Tuesday, March 2, 2010
This afternoon I was down at the police station, sitting in a cruiser. Above my head, in a ceiling rack, was an automatic rifle. It looked just like the one I carry while playing a certain game on the Xbox. The laptop I was working on took some time to reboot, so I spent my time checking out the buttons, switches, and equipment used to fight crime. The chief was on his phone, just a few feet away, so it was impossible to ignore the words that came; suicide, rifle, mess, nothing left, these words made their way into the air around him with the same ease that words like hard drive, update, software, and network make their way into the air around me.

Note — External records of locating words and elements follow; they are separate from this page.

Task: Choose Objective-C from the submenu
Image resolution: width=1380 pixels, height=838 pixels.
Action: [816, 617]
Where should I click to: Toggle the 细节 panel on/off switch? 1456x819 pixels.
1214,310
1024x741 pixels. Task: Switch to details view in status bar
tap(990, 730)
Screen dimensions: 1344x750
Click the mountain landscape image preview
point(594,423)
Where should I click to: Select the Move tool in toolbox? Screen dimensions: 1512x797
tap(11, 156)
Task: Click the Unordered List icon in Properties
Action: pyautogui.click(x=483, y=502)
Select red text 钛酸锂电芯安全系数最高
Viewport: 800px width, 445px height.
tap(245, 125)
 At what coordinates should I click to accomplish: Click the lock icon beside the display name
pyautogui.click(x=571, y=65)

I felt a sudden sweat position itself in a fine layer over my skin, and a pain stabbed at my stomach. I willed the laptop on, begging it to find hidden speed in its aging processor so I could verify the updates to the database that kept the mean streets of New Hampshire safe and get away from that phone call. Instead, more words; scholarship, full-ride, honors, alcohol, drugs, pressure, parents, denial...they all gathered in my ears and pried their way into my head, forming a hot ball inside my skull. It was hard to breath softly and my eyes blurred, the tears making their daily appearance at an inopportune moment the way they always do. I wiped them away on my sleeve, and forced myself into the distractions of work. I carried on.